(EXCERPTED RECORDS Opens)
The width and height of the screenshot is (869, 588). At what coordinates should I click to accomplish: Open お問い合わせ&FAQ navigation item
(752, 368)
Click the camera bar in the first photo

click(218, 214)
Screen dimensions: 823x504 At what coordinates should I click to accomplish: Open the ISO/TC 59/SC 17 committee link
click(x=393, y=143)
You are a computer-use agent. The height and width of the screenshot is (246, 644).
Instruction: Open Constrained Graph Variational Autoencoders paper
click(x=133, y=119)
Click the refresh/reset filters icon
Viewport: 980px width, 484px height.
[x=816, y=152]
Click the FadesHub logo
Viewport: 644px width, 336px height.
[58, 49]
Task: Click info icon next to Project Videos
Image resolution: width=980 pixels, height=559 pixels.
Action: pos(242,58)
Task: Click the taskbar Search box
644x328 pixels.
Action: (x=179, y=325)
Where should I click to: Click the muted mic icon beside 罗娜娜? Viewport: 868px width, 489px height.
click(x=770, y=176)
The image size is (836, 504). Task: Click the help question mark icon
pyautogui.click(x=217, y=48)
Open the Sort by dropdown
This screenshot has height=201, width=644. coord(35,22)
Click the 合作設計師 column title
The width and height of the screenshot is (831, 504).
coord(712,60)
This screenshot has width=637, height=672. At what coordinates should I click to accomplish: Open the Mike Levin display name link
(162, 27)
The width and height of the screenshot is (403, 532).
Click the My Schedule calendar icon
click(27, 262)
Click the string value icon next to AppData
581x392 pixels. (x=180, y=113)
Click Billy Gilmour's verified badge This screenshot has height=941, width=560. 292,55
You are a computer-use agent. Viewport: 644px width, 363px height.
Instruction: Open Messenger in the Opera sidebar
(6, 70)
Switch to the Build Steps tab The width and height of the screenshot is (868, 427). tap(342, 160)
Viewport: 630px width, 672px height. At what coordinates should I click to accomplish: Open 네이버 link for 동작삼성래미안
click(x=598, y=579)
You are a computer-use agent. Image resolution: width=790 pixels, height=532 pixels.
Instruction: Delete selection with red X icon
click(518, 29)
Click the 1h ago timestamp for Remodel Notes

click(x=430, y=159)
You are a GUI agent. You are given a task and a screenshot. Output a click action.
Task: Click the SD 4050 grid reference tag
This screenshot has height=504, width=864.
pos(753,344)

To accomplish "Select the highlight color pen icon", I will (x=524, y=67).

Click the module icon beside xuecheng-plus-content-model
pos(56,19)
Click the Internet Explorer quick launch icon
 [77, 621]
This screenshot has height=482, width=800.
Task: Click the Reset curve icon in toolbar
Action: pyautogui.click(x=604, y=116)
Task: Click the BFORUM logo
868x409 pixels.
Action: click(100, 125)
(EXCERPTED RECORDS Closes)
- YOUR GOAL
Taking the material above, count every line in which the word "computer" appears; answer with the number alone.

- SOLUTION TO THIS EXERCISE
3